• [INSTRUCTIONS TO FOLLOW]: A word-for-word copy of the lines below, starting at the line with "Given: Open the text alignment option" and ending at the last one, is what you should give. Omit every picture.

• [Records drawn from a dataset]:
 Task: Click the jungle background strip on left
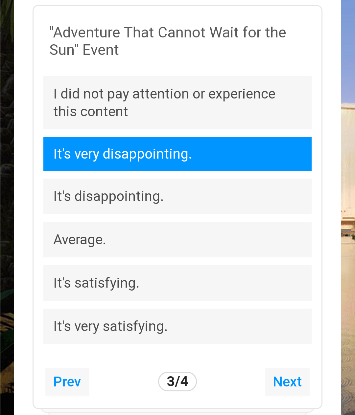7,208
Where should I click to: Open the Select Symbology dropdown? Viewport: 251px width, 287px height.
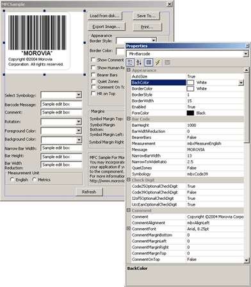pos(79,95)
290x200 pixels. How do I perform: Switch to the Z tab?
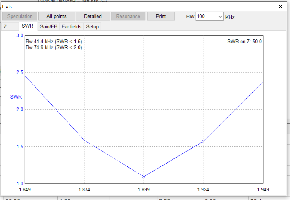tap(5, 27)
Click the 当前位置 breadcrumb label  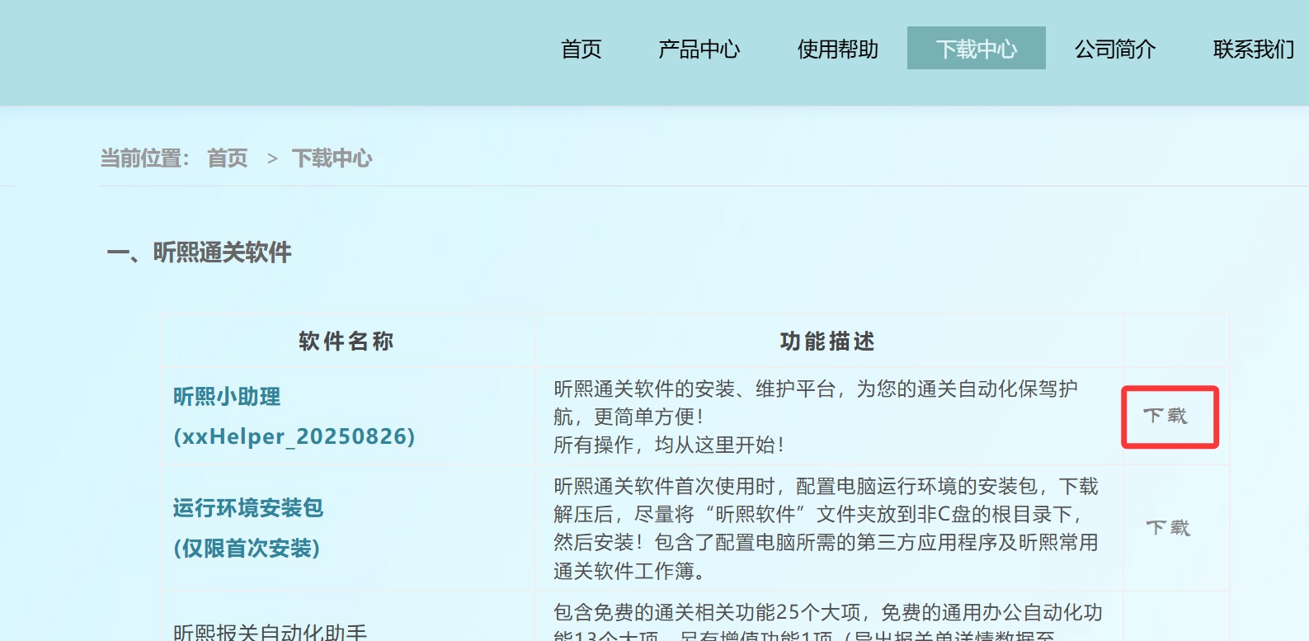click(x=144, y=158)
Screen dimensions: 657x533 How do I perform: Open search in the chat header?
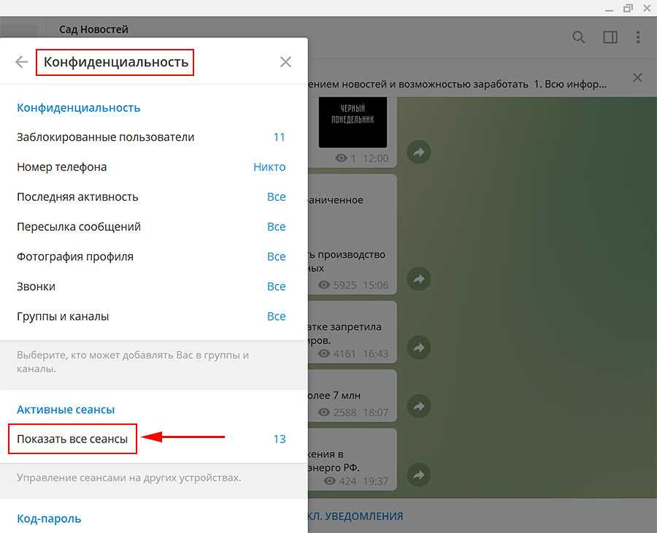point(579,37)
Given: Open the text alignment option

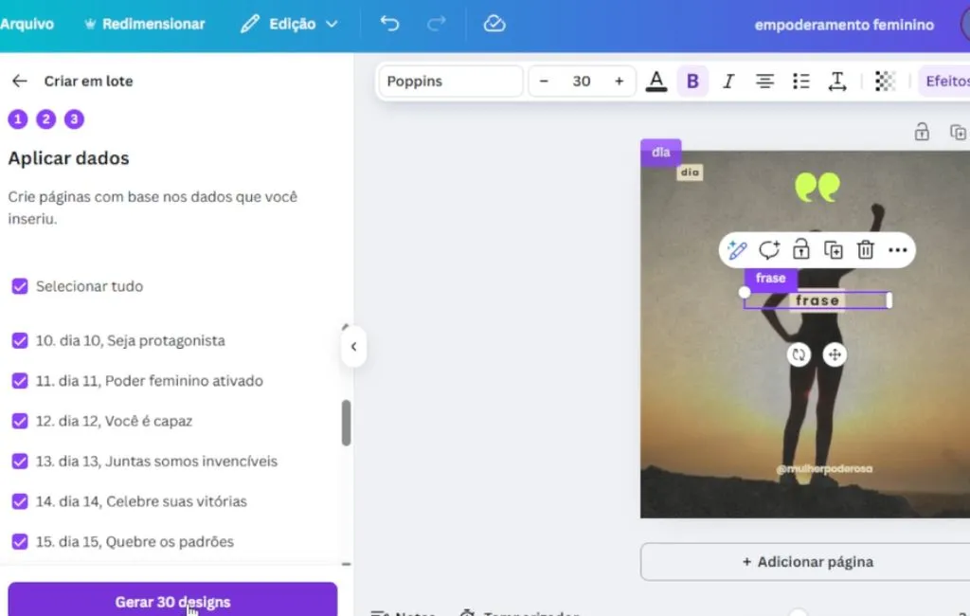Looking at the screenshot, I should click(x=764, y=82).
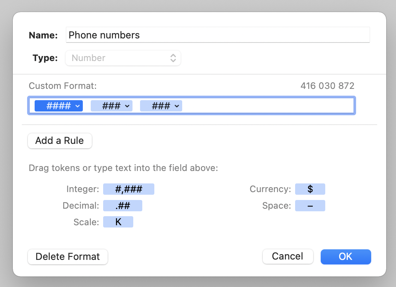Open the Type popup showing Number
Image resolution: width=396 pixels, height=287 pixels.
123,58
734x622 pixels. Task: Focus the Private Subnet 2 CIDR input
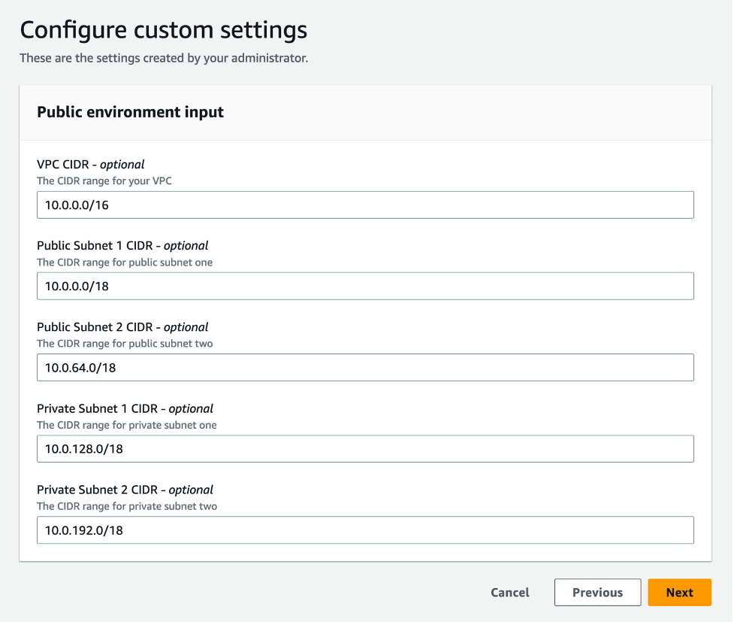point(364,529)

• [ANSWER SPACE]:
Given: Open the text alignment option

Looking at the screenshot, I should click(x=764, y=82).
Open the Type popup showing Number
Image resolution: width=396 pixels, height=287 pixels.
123,58
734x622 pixels. Task: Focus the Private Subnet 2 CIDR input
point(364,529)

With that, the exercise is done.